What is being asked
The response should consist of every line below, restated exactly, with no pictures.

Data for this exercise
_____

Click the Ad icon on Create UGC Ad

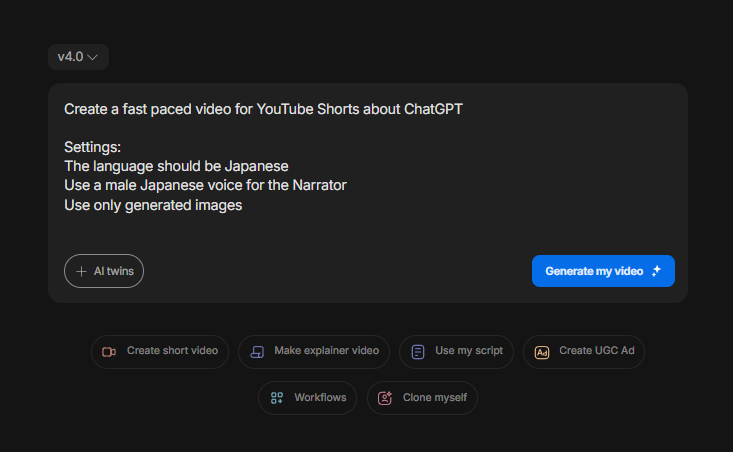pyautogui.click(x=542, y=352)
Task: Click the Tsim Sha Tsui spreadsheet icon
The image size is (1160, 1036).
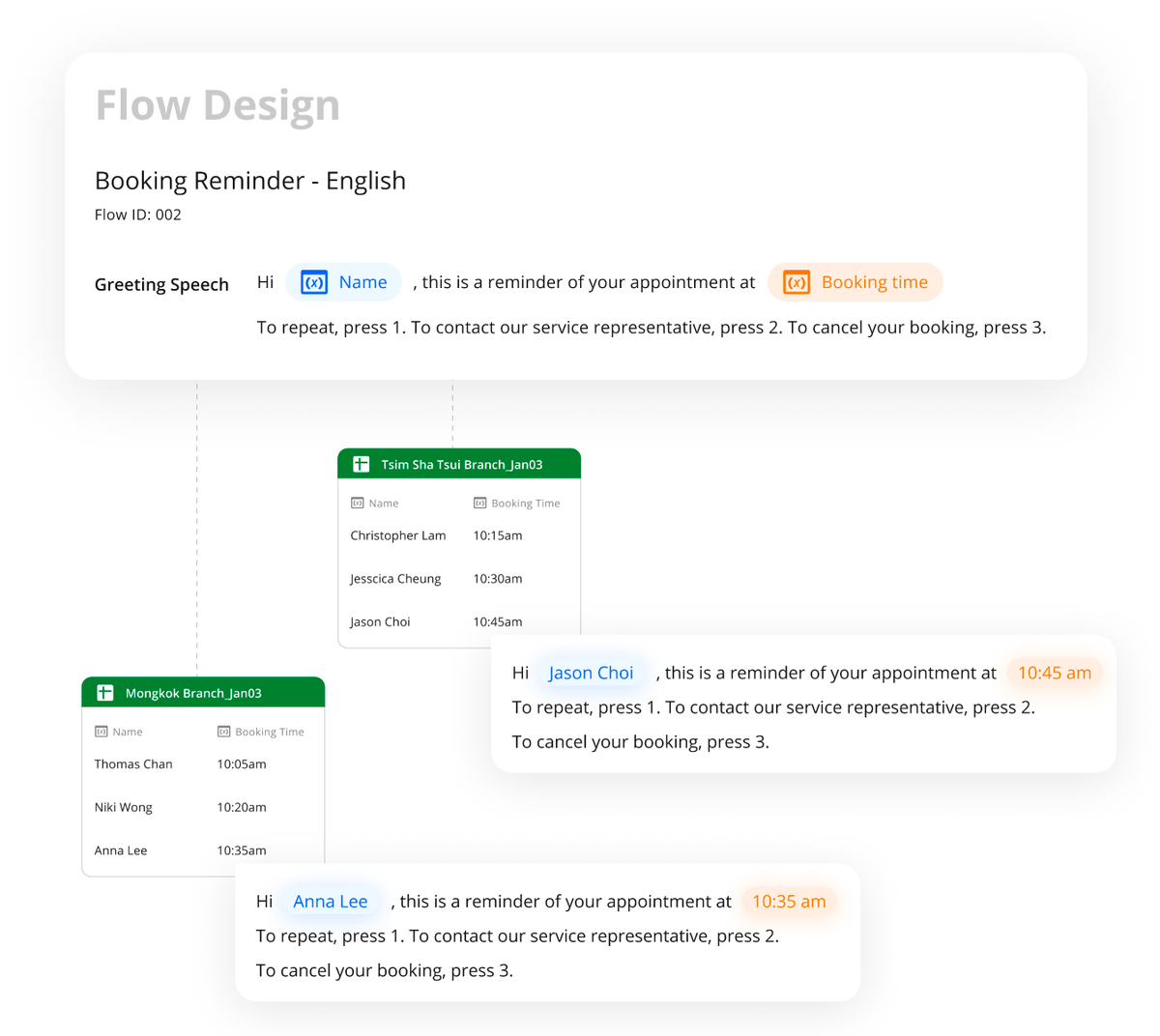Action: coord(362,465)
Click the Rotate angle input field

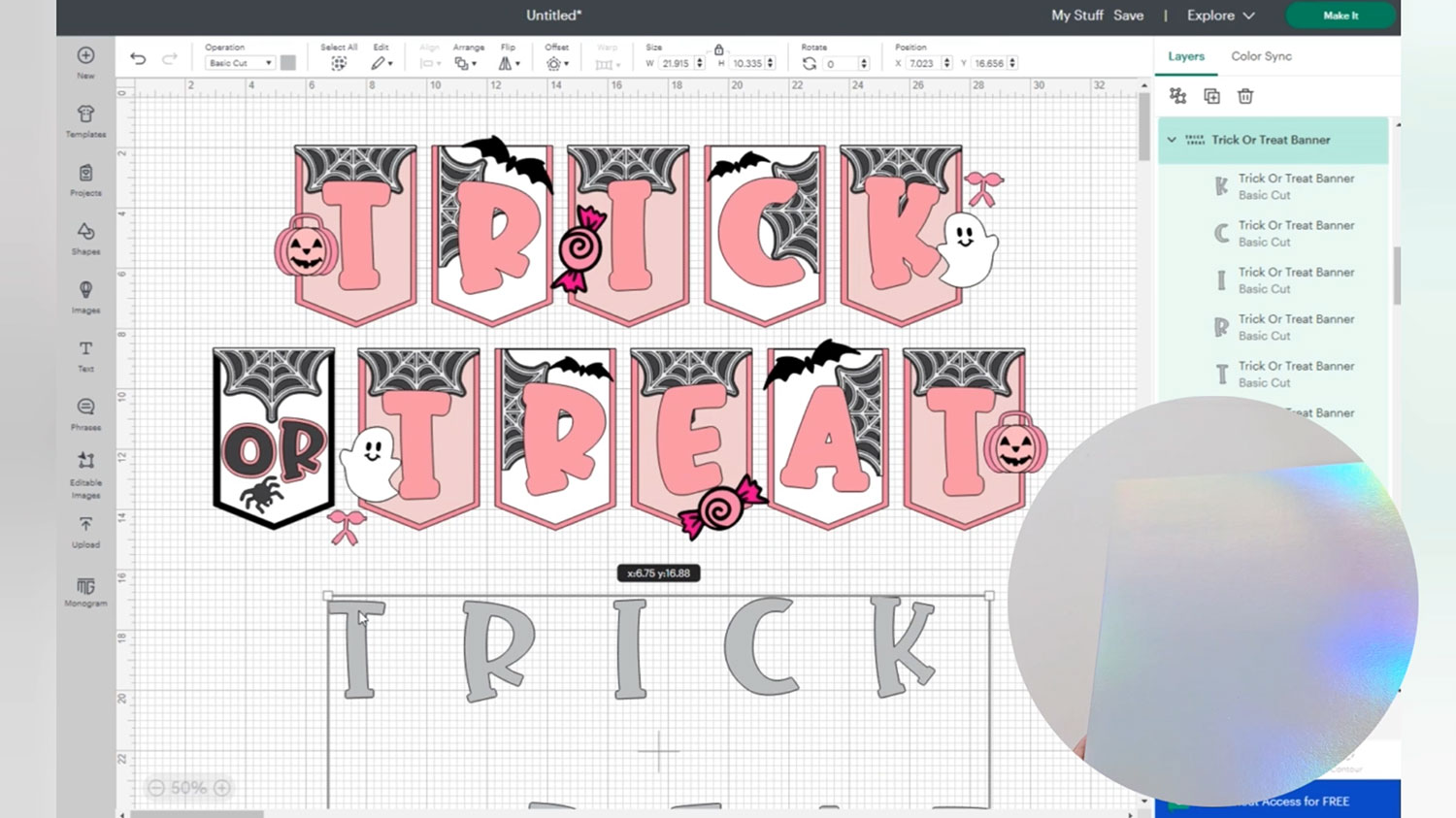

_____

Reply to the task
Click the Ad icon on Create UGC Ad

pyautogui.click(x=542, y=352)
Task: Click the Tsim Sha Tsui spreadsheet icon
The image size is (1160, 1036).
Action: coord(362,465)
Click the Rotate angle input field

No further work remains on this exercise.